[[ SOURCE RECORDS open ]]
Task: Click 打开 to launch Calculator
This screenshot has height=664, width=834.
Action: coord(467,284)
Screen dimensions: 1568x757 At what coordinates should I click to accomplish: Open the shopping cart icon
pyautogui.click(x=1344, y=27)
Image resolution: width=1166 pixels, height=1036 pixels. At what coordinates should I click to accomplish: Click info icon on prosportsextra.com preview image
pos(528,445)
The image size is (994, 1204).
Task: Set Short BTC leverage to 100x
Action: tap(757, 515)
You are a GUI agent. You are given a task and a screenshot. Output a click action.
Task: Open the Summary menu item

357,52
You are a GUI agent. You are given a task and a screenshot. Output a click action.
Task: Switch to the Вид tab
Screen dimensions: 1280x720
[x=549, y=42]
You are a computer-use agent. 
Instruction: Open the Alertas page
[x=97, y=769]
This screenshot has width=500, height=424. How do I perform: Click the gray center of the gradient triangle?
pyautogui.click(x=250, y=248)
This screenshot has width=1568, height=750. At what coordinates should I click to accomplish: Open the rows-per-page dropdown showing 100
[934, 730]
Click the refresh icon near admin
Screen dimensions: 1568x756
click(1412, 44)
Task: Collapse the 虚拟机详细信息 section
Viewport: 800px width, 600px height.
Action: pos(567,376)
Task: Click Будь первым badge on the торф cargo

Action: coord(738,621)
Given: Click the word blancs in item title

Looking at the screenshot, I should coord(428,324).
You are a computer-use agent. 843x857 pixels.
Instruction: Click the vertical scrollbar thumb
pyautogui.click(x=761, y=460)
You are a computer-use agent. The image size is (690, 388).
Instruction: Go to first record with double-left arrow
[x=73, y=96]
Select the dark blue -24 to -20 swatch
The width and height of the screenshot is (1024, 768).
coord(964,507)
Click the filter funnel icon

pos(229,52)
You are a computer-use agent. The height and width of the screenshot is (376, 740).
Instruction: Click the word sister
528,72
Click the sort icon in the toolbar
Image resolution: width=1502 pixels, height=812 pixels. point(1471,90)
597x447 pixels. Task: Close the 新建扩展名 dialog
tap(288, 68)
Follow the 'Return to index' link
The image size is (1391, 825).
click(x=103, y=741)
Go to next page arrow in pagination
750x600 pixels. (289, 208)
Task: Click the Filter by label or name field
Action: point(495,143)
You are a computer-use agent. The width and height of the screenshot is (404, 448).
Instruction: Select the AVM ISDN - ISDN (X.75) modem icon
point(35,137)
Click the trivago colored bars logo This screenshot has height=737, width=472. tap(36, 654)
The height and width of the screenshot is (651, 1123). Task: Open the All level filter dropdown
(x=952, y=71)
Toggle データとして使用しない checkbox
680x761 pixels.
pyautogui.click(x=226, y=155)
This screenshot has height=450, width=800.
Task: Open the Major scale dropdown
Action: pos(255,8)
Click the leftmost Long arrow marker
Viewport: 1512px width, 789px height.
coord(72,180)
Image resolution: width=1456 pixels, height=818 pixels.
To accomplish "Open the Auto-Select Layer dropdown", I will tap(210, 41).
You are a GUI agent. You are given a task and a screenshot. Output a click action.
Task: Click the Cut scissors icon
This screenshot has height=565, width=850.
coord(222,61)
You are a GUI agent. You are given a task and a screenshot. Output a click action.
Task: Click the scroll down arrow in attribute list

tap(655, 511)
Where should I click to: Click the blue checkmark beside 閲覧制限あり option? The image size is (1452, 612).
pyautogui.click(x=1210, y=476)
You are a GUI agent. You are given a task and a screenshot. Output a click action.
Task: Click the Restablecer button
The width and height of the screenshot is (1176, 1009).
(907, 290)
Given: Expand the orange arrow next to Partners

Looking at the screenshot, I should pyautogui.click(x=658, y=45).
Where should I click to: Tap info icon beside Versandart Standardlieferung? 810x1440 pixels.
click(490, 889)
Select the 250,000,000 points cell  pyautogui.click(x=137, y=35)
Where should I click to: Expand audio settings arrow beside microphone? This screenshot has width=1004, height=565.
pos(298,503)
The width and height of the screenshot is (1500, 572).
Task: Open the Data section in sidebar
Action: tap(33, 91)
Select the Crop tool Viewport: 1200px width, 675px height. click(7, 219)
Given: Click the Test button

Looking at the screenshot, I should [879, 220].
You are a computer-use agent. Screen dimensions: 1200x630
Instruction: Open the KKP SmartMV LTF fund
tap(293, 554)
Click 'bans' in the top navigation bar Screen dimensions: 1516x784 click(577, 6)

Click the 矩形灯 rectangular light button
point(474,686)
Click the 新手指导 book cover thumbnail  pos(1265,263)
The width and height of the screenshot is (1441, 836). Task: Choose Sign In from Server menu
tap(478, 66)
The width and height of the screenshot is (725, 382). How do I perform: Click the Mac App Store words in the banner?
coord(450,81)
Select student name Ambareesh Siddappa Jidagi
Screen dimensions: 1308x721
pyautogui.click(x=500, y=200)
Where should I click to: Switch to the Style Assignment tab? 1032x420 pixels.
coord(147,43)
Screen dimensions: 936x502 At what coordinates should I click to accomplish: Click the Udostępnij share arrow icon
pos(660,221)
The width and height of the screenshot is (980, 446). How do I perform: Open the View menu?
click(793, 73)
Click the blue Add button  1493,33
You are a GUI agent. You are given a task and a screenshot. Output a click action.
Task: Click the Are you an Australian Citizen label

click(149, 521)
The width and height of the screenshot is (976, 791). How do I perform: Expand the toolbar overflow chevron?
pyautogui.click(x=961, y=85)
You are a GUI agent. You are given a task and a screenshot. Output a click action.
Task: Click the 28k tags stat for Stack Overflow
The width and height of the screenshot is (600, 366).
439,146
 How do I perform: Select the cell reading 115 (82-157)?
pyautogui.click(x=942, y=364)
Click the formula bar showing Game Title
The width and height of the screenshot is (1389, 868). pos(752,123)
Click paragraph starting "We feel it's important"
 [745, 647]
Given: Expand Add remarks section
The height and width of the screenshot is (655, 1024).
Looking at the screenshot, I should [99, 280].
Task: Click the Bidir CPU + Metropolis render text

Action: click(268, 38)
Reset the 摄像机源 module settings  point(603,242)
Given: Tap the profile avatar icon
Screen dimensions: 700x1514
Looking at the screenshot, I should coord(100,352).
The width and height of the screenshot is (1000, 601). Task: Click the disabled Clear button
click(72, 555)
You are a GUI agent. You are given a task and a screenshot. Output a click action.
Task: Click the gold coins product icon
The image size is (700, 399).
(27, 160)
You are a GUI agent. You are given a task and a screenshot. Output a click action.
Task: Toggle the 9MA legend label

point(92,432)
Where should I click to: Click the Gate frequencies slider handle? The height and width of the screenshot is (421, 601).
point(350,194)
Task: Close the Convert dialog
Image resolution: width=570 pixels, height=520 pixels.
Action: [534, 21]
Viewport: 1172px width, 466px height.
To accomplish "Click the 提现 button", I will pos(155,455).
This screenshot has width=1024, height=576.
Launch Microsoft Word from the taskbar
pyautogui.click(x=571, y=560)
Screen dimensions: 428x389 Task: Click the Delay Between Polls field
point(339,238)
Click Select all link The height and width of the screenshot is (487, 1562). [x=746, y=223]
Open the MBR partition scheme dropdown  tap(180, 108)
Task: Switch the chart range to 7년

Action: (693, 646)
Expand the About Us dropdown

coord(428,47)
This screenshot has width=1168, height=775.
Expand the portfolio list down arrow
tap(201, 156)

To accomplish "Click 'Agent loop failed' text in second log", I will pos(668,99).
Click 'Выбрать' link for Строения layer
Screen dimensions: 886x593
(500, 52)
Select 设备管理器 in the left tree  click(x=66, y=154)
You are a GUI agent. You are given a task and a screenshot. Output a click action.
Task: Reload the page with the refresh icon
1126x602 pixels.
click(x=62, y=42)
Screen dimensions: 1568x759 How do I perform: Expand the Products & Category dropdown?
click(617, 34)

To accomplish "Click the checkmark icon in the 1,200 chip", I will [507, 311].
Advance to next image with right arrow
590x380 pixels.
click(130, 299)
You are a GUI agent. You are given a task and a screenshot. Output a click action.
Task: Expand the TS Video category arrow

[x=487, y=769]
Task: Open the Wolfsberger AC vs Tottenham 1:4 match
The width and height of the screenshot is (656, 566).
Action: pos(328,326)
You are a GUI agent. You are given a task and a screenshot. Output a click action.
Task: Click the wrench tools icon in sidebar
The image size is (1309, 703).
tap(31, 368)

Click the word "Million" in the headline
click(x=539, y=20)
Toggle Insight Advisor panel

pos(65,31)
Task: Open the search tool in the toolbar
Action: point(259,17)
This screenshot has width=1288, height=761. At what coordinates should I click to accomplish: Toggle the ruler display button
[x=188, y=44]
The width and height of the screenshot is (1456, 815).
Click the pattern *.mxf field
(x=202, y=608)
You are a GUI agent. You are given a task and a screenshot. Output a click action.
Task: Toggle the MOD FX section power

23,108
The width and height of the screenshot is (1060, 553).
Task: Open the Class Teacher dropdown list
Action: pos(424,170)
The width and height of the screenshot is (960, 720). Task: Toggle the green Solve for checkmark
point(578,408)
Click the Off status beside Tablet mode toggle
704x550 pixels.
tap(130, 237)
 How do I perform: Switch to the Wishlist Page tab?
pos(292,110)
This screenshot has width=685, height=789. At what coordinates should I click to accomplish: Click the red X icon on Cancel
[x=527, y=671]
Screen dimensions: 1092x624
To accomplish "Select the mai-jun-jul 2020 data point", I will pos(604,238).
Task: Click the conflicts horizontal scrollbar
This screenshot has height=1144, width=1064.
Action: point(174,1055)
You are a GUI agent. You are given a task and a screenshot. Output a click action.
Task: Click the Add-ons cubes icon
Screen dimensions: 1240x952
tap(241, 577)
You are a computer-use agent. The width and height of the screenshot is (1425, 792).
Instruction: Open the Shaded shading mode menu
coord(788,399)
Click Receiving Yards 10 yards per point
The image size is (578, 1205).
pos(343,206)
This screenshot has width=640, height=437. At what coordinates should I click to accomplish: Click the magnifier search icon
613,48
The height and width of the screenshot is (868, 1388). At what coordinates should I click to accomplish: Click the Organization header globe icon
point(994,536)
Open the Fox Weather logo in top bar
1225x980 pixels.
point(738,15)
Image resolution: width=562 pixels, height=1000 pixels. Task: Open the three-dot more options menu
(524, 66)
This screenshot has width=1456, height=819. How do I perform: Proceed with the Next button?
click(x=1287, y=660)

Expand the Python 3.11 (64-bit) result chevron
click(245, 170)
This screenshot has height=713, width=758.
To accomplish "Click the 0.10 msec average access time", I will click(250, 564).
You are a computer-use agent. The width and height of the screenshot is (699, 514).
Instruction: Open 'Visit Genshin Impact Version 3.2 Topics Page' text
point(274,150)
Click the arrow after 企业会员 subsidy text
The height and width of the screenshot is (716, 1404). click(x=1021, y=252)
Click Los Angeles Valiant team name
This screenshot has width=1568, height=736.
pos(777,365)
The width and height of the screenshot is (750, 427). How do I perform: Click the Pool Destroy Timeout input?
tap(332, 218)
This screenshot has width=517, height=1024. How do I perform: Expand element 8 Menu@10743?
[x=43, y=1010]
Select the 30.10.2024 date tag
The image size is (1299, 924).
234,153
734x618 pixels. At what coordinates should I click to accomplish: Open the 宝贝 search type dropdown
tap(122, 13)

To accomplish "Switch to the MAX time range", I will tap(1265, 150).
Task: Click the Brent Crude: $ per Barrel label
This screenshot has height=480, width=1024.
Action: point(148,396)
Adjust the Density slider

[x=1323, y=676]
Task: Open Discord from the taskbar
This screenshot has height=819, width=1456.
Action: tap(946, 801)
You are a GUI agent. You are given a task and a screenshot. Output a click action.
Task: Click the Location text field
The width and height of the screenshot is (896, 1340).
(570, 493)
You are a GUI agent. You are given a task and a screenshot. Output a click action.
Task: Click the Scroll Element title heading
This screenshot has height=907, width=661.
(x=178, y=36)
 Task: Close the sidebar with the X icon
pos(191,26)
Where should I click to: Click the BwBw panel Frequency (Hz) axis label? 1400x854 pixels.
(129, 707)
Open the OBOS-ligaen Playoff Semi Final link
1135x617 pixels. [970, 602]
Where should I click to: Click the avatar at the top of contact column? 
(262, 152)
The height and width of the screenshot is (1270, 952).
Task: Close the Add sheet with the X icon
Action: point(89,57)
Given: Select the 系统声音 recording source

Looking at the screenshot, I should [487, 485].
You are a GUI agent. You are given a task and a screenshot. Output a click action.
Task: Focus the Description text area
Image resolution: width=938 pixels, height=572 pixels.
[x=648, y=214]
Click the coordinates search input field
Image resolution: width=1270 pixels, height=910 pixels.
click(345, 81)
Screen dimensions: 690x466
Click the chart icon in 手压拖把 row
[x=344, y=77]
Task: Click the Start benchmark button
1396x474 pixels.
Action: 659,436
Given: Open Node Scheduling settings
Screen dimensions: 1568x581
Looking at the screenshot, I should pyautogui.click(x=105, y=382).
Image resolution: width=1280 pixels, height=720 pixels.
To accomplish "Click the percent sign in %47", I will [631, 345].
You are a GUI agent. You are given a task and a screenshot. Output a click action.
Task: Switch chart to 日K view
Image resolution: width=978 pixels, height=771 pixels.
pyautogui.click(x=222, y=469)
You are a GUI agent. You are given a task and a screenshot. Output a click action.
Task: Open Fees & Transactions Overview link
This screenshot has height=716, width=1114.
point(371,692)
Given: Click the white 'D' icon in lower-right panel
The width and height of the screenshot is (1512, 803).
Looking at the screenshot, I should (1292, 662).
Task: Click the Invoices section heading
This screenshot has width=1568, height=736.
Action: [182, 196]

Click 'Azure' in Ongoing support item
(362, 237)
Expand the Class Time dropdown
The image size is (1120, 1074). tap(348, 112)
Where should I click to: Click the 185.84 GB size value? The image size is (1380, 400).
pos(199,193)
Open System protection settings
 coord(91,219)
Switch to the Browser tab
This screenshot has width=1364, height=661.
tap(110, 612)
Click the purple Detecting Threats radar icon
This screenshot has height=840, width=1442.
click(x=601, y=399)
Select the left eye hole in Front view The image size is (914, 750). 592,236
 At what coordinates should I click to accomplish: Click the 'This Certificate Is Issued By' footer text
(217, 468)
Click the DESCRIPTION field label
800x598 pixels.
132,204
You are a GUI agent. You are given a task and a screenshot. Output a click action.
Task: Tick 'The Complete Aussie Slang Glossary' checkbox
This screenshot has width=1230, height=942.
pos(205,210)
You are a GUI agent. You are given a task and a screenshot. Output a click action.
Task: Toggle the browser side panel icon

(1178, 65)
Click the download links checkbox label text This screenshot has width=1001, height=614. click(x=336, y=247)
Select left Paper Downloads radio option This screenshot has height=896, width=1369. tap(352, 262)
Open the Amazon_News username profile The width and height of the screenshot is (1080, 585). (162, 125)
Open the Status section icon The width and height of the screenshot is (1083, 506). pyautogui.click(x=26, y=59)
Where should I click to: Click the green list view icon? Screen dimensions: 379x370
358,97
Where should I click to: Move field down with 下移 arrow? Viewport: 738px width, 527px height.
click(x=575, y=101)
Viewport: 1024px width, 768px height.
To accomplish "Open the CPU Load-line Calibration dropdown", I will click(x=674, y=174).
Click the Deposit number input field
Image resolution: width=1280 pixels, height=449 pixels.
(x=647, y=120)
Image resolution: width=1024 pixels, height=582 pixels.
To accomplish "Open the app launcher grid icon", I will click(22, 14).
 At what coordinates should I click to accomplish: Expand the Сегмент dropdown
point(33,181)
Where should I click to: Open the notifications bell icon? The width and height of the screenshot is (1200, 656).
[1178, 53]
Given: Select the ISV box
[[ SOURCE RECORDS closed ]]
**INSTRUCTIONS FOR THE TASK:**
Report the number of lines in the material above that contain "profile". Nothing else is wanted.

**OUTPUT FOR THIS TASK:**
2